Summarize what changed and whether it looks like intentional
update or unintentional drift."
Output

Token snapshots archived per release. Agent produces ASCII diff on demand, no --compare flag needed.

51.Design drift detection in GitHub Actions

Developer

Add a design extraction step to your GitHub Actions pipeline. Archive tokens as build artifacts on every push so drift is traceable across every release.

Extract after deploy

Terminal
npx dembrandt $SITE_URL --no-sandbox --json-only > tokens.json
GitHub Actions workflow step
- name: Install dembrandt + Chromium
run: |
npm i dembrandt
npx playwright-core install --with-deps chromium
- name: Extract design tokens
run: npx dembrandt ${{ env.SITE_URL }} --no-sandbox --json-only > tokens.json
- name: Archive tokens
uses: actions/upload-artifact@v4
with:
name: design-tokens-${{ github.sha }}
path: tokens.json
retention-days: 90
Agent prompt: compare two workflow runs
# Download tokens.json from two GitHub Actions runs, then:
"Compare these two token snapshots from the same site.
Output an ASCII diff table:
TOKEN | RUN A (sha: xxxx) | RUN B (sha: yyyy) | DELTA | ⚠️
Flag any change above 10% as ⚠️.
Summarize: what changed between these two deployments?"
Output

Per-commit token snapshots in GitHub Actions artifacts. Traceable drift across every deployment.

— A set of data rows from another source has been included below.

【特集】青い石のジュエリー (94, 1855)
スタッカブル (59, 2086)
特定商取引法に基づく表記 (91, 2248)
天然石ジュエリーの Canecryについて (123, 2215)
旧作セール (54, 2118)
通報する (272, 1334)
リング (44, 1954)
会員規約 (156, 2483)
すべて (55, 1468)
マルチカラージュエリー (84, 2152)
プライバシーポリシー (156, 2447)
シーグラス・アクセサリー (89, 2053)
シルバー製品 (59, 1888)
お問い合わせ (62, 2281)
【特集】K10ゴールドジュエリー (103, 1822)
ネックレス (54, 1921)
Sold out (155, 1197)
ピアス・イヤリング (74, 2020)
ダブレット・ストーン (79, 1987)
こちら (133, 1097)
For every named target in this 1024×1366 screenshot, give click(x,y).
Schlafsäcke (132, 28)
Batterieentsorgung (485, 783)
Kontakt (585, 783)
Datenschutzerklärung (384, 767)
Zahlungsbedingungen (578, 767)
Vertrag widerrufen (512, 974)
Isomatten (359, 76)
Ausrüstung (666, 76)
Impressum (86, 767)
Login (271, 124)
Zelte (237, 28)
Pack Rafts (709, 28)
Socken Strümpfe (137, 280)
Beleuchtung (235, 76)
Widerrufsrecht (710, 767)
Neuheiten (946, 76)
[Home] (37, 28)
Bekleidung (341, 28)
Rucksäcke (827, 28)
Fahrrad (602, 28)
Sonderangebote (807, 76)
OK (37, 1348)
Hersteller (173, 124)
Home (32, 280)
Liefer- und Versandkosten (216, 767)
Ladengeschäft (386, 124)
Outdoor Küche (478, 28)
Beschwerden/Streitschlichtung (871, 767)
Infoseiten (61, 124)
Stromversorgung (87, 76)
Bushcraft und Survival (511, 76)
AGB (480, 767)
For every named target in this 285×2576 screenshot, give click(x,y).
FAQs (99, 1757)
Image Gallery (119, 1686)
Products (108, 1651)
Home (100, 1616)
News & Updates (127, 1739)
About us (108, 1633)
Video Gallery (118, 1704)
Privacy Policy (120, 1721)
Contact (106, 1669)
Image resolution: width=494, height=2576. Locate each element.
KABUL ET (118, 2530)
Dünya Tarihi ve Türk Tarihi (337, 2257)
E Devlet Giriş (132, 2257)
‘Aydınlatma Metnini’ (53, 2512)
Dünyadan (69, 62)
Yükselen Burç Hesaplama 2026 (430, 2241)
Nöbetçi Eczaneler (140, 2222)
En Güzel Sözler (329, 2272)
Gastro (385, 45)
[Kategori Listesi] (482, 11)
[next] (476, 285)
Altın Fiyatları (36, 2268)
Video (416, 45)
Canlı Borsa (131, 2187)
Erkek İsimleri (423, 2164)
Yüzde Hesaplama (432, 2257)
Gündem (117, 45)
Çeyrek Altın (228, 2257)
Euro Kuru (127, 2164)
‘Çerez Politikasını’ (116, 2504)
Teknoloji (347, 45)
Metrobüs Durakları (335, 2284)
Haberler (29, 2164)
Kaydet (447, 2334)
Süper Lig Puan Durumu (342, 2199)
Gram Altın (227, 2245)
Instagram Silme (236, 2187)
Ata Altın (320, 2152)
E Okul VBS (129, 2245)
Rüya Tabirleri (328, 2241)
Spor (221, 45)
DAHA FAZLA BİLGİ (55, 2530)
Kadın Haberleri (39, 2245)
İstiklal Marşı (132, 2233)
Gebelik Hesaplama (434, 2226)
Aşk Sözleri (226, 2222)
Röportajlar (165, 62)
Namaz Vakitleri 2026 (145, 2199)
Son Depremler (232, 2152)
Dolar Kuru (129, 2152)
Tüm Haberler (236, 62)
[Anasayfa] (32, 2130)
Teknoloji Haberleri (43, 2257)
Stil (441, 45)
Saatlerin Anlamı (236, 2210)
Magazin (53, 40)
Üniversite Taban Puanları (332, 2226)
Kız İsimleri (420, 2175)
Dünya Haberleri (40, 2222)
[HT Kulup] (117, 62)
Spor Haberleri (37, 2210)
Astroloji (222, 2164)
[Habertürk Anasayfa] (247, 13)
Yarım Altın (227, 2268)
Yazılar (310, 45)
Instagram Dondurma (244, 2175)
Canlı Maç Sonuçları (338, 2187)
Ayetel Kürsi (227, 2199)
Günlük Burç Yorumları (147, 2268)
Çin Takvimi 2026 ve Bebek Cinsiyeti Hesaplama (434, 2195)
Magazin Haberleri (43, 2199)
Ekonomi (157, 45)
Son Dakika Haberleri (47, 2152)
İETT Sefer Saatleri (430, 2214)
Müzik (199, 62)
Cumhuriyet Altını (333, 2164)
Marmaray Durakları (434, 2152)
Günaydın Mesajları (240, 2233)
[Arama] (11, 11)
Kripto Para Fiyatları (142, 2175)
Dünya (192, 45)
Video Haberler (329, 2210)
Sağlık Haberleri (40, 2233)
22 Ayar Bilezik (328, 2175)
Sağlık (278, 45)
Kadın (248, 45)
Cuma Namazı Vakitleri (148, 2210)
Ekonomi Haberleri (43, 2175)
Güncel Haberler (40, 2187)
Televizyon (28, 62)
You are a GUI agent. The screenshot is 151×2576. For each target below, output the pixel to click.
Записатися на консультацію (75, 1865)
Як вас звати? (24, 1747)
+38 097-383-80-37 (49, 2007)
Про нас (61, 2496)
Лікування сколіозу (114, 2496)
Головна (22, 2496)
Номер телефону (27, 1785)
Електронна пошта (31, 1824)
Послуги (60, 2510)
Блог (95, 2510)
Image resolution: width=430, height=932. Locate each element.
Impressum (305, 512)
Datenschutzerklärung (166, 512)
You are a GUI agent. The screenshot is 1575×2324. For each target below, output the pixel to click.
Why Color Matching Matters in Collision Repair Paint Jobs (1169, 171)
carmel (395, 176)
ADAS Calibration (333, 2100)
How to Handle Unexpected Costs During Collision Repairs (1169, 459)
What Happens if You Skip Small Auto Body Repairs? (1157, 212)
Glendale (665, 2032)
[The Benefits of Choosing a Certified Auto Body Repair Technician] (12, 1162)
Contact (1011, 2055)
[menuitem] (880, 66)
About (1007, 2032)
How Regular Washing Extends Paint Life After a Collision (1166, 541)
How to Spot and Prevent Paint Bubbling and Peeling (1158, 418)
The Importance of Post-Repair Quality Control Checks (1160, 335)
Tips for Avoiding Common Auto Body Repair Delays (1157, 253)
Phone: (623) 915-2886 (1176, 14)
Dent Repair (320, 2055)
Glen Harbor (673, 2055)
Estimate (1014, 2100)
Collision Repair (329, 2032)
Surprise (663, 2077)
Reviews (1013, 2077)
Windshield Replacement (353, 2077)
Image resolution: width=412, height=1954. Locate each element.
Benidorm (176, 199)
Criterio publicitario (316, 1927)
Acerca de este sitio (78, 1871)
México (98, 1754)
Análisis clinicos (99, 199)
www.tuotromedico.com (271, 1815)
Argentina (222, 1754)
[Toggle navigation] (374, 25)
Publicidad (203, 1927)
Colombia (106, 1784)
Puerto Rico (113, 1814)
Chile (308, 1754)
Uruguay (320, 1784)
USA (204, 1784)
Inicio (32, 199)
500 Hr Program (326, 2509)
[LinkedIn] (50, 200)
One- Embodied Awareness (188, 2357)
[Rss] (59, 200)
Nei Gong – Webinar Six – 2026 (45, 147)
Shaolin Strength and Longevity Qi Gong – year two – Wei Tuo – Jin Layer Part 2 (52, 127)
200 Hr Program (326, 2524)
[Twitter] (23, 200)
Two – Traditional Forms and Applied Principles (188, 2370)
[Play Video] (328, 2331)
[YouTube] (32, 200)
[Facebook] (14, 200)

52.CI drift gate (GitHub Actions)

DeveloperQA

Stop off-brand UI from merging. Extract the deploy preview, compare it against a baseline, and fail the build when design tokens drift.

Capture the baseline once (same environment you will check against)

Terminal
dembrandt https://example.com --json-only > baseline.json

In CI: compare the preview, fail on drift, write a report

Terminal
dembrandt "$PREVIEW" --compare baseline.json --html report.html

Accept an intentional change as the new baseline

Terminal
dembrandt https://example.com --compare baseline.json --approve
GitHub Actions: drift gate on every preview deploy
name: Design drift
on: deployment_status # fires when the host finishes a preview deploy
jobs:
drift:
if: github.event.deployment_status.state == 'success'
runs-on: ubuntu-latest
env:
PREVIEW: ${{ github.event.deployment_status.environment_url }}
steps:
# Local install pulls the pinned browser driver (playwright-core);
# installing 'playwright' globally risks a version mismatch.
- run: npm i dembrandt
- run: npx playwright-core install --with-deps chromium
# production is the pinned baseline; any token change shows as drift
- run: npx dembrandt https://example.com --json-only > baseline.json
- run: npx dembrandt "$PREVIEW" --compare baseline.json --html report.html
- uses: actions/upload-artifact@v4
if: always()
with: { name: drift-report, path: report.html }
# Fuller version — a PR comment listing the exact tokens that changed,
# plus --approve to accept intended drift — is in examples/drift-gate.yml.
Output

Red check on drift (exit 1), green when stable. Self-contained HTML report as a build artifact, plus a 0-100 drift score per page.